(Items from a data source)
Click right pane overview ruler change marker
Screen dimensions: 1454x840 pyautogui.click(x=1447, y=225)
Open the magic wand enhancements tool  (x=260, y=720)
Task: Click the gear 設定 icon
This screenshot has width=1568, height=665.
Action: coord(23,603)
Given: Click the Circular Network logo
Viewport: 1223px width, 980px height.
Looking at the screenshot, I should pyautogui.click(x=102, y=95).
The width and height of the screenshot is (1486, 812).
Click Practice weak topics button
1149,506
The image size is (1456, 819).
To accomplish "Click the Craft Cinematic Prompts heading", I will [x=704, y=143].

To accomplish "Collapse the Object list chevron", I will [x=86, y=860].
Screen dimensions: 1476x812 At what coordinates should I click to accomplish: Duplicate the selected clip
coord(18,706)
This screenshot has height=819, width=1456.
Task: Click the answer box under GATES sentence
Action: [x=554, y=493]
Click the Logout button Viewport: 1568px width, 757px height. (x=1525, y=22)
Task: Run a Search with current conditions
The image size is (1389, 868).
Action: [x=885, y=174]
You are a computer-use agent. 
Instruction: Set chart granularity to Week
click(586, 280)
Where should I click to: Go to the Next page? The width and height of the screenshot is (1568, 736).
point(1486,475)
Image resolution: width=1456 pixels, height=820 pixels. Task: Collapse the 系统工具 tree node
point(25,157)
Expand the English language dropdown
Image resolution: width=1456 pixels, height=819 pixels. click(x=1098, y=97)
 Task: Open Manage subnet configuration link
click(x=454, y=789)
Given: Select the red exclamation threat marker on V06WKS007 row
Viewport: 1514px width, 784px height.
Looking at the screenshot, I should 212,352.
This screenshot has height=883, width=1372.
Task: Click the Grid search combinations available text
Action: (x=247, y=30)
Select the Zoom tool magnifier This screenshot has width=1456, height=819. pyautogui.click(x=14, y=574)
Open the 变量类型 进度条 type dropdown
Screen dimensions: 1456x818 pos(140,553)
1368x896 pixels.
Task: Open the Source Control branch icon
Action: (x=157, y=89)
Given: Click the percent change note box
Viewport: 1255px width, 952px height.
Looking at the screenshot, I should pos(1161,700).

* **EXERCISE AIM**
Beginning at the first line of the records, give again each line exactly as written, ending with the line that contains "The width and height of the screenshot is (1486, 812).".

* **ANSWER SECTION**
Click right pane overview ruler change marker
Screen dimensions: 1454x840 pyautogui.click(x=1447, y=225)
Open the magic wand enhancements tool  (x=260, y=720)
Task: Click the gear 設定 icon
This screenshot has width=1568, height=665.
Action: coord(23,603)
Given: Click the Circular Network logo
Viewport: 1223px width, 980px height.
Looking at the screenshot, I should pyautogui.click(x=102, y=95).
The width and height of the screenshot is (1486, 812).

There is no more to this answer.